Natural daily variation above or below these temperatures can also help
Young fruit are retained only when air temperatures are
warm enough for long enough. Research suggests a minimum night
temperature over 15.5oC, and a daily maximum of at least 21oC. These
minimum temperatures probably need to continue for at least 2
consecutive days. The 15.5oC night temperature is almost certainly
incorrect under our conditions, as such high night-time temperatures
are not often reached in spring (when fruit set) in New Zealand. Recent
research shows a combination of high relative humidity and temperatures
over 20oC are needed for maximum pollination adhesion to the stigmatic
surface and maximum pollen germination.
(Conversely, when temperatures exceed 25oC, pollen
germination decreases in the male stage flower, probably due to the
female stigma drying out - but if relative humidity is high, the
stigmatic surface remains receptive, and pollen germination remains
high, even at these higher temperatures.)
Pollen takes between between 24 and 48 hours to grow down the female
flowers stigma, reach the ovary, and fertilise the ovule. Cool
conditions slow the growth of the pollen tube. If it is too cold, the
pollen tube stops its journey altogether. But there's a deadline. If
the ovule isn't fertilised within 48 hours, ethylene is
produced at the base of the ovary, and this cause the ovule to abort
and the flower to drop off.
In addition, there is some evidence that the ovule itself does not
mature properly in cool weather. In this case, even if the pollen tube
reached the ovule in time, no embryo would form.
Temperature seems to be the primary determinant of when avocado
panicles will start to set and hold fruit under our climatic
conditions. The avocados here either don't set at all, or don't hold
the 'apparently set' fruitlets until extended periods of warmer
conditions arrive - usually in very late october and early november.
Every other factor - pollinating insects, overlapping male and female
floral stages, cross pollenizing varieties - appears to be secondary to
prolonged periods of warmer weather.
Male and female flower parts receptivity
Overlap between the separate male and female flowering phases
Here in Helensville, at least, different Pinkerton trees can be 'out of
synch' with each other by an hour or so, resulting in a slight overlap
of male flower phase and female flower phase between different
trees. The trees are at some distance from each other, so pollen is not
likely to be carried to the female phase tree. Nevertheless, small
differences in timing do exist between trees, perhaps reflecting
different micro-climates, or even different rootstock effect.

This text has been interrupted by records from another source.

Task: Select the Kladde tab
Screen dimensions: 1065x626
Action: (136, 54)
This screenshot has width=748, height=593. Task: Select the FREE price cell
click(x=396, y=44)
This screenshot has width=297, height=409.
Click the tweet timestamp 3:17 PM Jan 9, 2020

The earliest flowers of one sex-phase's floral opening often
overlap with the last flowers to close of the previous sex
phase. Again, the result is overlap of male and female flowers, but
this time within the same tree.
A small amount of overlap between phases is fairly common in our
climatic conditions. Under cool conditions the time of opening of
female flowers is delayed. Here in Helensville, flowering at the
warmest part of year is fairly synchronous, with relatively little
overlap, but if there are unusually cool nights or days, opening and
closing phases shift all over the place. Indeed, the 'A' pattern can
temporarily become the 'B' pattern.
It is ironic that the cool weather in the early part of the avocado
flowering season causes the greatest overlap in the female and
male flowering phases (sometimes up to 4 hours), but the same low
temperatures mean that fruit are most unlikely to set!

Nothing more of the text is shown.